Fui ao Teatro da Trindade assistir à peça ”Alice no Pais das Maravilhas”. Uma obra literária intemporal que nos convida, no decorrer de uma insana viagem entre a realidade e a imaginação, a debater a razão da nossa existência. Alice é o resultado das nossas dúvidas, sem idade e sem género.
Uma versão musical, frenética e alucinante que seduz o público a mergulhar no fantástico imaginário de Lewis Carroll, que tanto gostas. Não fosses tu ser colecionadora desta obra.
No Teatro Maria Matos assisti à peça “Arte”. Uma história de amizade que se vê abalada por algo aparentemente simples: a compra de um quadro totalmente branco, com riscas brancas, assinado por um aclamado artista contemporâneo. Um amigo decide comprar o quadro. Outro amigo não consegue esconder a incredulidade. Um terceiro amigo tenta, sem grande sucesso, ser o conciliador. O que poderia ser apenas uma divergência de gostos rapidamente se transforma numa batalha de egos, ressentimentos e revelações hilariantes.
Espelha o lado mais imprevisível da amizade.
No Teatro Aberto assisti à peça “O senhor Paul”. O tema não podia ser mais atual. Fala de um homem invulgar que não sai de casa há largos anos, passa os seus dias sentado, numa letargia extrema, avesso a qualquer mudança ou movimentação. Um jovem que herdou o imóvel, onde o senhor Paul vive com a irmã, quer desalojá-los para montar ali um negócio lucrativo. Não contou, no entanto, com o imobilismo e a inteligência do senhor Paul, que conduz um combate feroz, com um desfecho inesperado.

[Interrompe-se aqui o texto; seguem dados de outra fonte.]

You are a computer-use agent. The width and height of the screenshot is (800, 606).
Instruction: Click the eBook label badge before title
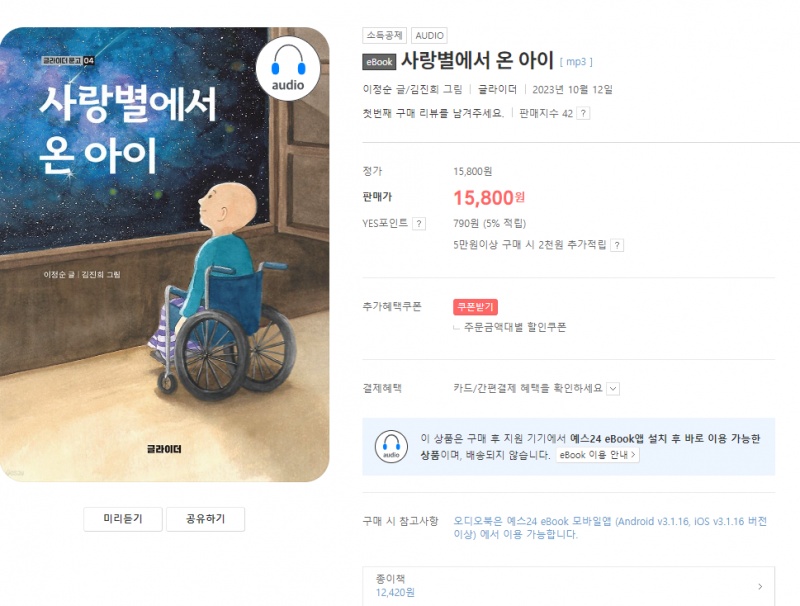click(379, 62)
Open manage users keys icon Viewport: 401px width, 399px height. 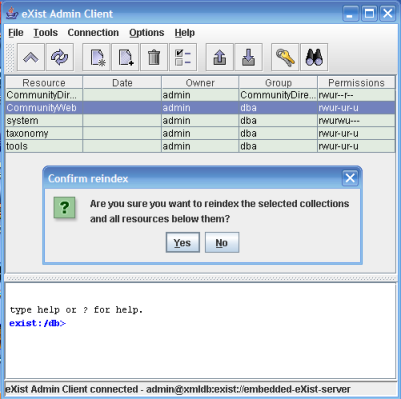point(285,57)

A cultura dá-nos raízes, mas também asas. Vamos ao teatro quando vieres a Lisboa?
Em breve chegam os circos de Natal.
Bjs
Querido neto,
Às vezes a cultura chega até nós de estranhas maneiras. Os tios com quem vivia em criança eram muito “Ecléticos”. Tanto me levavam a ver as Operas no São Carlos, e as peças no Teatro Nacional, como corríamos todos os Teatros de Revista no Parque Mayer.

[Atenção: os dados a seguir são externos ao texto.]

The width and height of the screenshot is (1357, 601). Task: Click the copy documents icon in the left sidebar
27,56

Gosto muito de teatro. É ao vivo, é como se a história estivesse a acontecer diante de nós. Os atores dão tudo de si naquele momento, e cada apresentação é única.
Nunca se repete exatamente igual. Um gesto, uma entoação, uma reação da plateia… tudo influencia. Além disso, no teatro aprendemos a sentir mais fundo, a imaginar, a refletir sobre a vida e sobre as pessoas.

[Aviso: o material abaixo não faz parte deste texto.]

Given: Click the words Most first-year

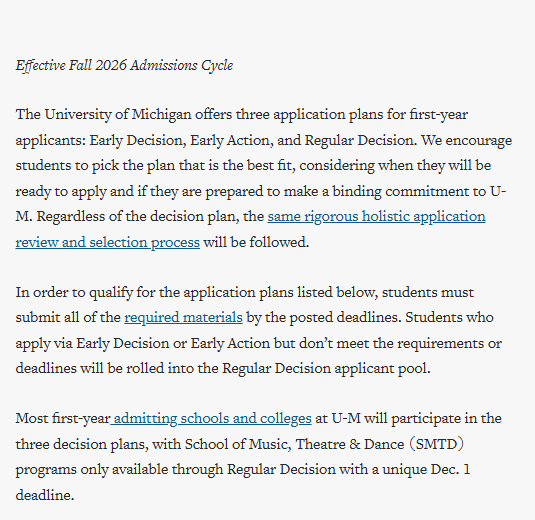Looking at the screenshot, I should [x=63, y=419].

Não me convides para ir ao Circo. Não gosto nada!
A Ericeira está cheia de cartazes a anunciar o circo que aqui se instalou há dias.
Toda a gente achava estranho e eu não lhes queria explicar porquê.
Tudo porque um dia, era eu criança, tinha ido ao circo e, de repente, a trapezista tinha caído do trapézio, logo uma data de gente a tinha coberto com um pano e retirado do palco, anunciando a sua morte.
Foi horrível – e aquilo marcou-me tanto que, já adulta, nunca ia ao circo – e nunca me esqueci do nome da trapezista: Pinito del Oro.
Aqui há uns tempos quis reviver esses tempos e procurei no Facebook a tal Pinito del Oro. Então não é que a senhora (eu ia escrever outra palavra, mas depois o Facebook não gostava e fazia-me estar parada uns dias de castigo…) ainda era viva?!
A senhora fazia isso em todos os espetáculos: fazia de conta que tinha morrido, tiravam-na do palco e depois, às escondidas de todos os olhares, levantava-se, vestia-se e ia fazer a mesma coisa no circo de outro país! E claro que os donos dos circos também se fechavam em copas – negócio é negócio.
Por isso, meus amigos, nunca me convidem para ir ao circo – e que me desculpem os artistas que estão agora aqui na Ericeira.
Muitos parabéns pelo que tens feito com o Ruy de Carvalho.